Los días transcurren sin sobresaltos. La vida suspendida entre paréntesis imprime el tránsito tibio de los actos cotidianos, ciertamente esquivos a la tristeza ascendente. Un veloz raspaje en los posteos de mis amigos que no conozco de las redes sociales despide el ronroneo de la tendencia: un agitado encuentro del novato con los procesos subterráneos del codex alimentarius: la mezcla del agua con la harina.
Para mí la cocina no reporta ningún compromiso circunstancial. Poquísimas veces almuerzo o ceno fuera de mi casa, jamás pido comida a domicilio, cocino a diario. En mi caso, atento al inventario fuera de programa, he optado por las fotos. Cuando el trabajo expira al caer la noche, o los domingos bien temprano, me arrimo a ellas. Hablo de fotos de mi infancia, que atesoro en una caja de cartón inmensa repleta de álbumes recuperados de la casa de mi madre cuando murió de cáncer y hubo que vaciar el depto.
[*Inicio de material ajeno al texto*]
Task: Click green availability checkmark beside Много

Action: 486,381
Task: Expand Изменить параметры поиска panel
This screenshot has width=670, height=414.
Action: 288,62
Las fotografías sujetan una o más personas dentro del encuadre, siempre ostentan un acontecimiento reconocible: nacimiento, bautismo, fin de curso, cumpleaños, y así. Por el contrario mis fotos, las que tomé yo mismo o quien fuera pero que me ubican como protagonista, son siempre de viajes, renuentes las capturas al evento social. Conjeturo rápido: décadas atrás, para un argentino medio resultaba extremadamente difícil viajar fuera del país; por los costos, pero también por la escasez de rutas aéreas disponibles desde Argentina. Vaya hipótesis. Fuerzo: lo que más me interesa mientras dure este tránsito es viajar. No puedo mantenerme quieto, no percibo siquiera respirar sin moverme, sin planificar un viaje. Al decir de los labios: enfocarme en eso me oxigena.
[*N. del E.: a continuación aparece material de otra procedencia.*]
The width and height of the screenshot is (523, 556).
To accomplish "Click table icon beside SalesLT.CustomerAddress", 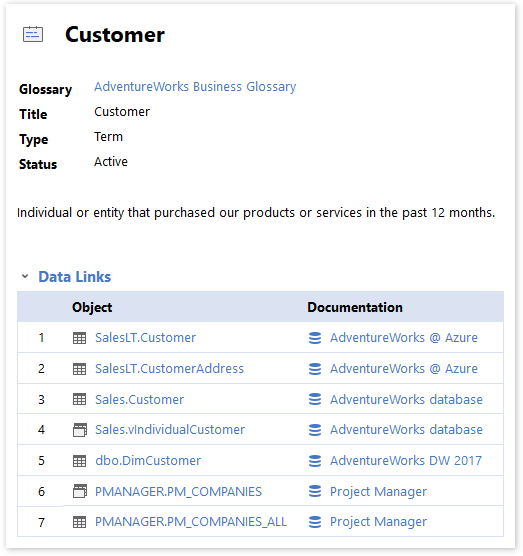I will click(x=79, y=369).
De mis últimos viajes tal vez deba contar las fotos (digitales) de a miles. Sin embargo jamás hago algo con ellas más que dejarlas ahí, guardadas en los álbumes tartamudos que me ofrece el teléfono que ejecuto como cámara. Claro, el problema, como ha ocurrido ya otras veces, es que al perder el teléfono las fotos simplemente desaparecen. Así me sucedió con las imágenes capturadas durante un largo viaje por Japón, con los retratos de Vietnam y ahora que lo recuerdo, también las de Tailandia. De esos viajes solo conservo notas en una libreta y evocaciones que de manera dispersa caminan la explanada cerebral.
Debe haber algún sistema que desconozco, por desinterés o por holgazanería, que permita retenerlas. Hay quien me dice que las guarde en la nube, pero ya de por sí ese término etéreo acaba por confundirme. Por lo demás, entregar mis momentos, mis registros a un copo de gas operado por una empresa que a escala planetaria almacena datos personales, me parece descabellado. Mis fotos son mías, y las quiero así: impresas, sopapeadas al cartón, detrás de la filmina plástica de álbumes estampados, atrapados en la caja que abriré otra vez durante la próxima cuarentena.
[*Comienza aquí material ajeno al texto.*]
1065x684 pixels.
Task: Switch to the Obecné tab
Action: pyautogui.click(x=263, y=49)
Hoy es domingo, y como todos desde que opera el aislamiento, me estiro hasta el armario para repasar la ristra de imágenes impresas; descubro sin proponérmelo una que había olvidado por completo. Tomada en diciembre de 1999, en Fez, el centro cultural y religioso de Marruecos. El primer plano arroja la versión desabrida de un amigo que ya no frecuento, al guía y a mí; detrás, las calles estrechas y serpenteantes de la medina.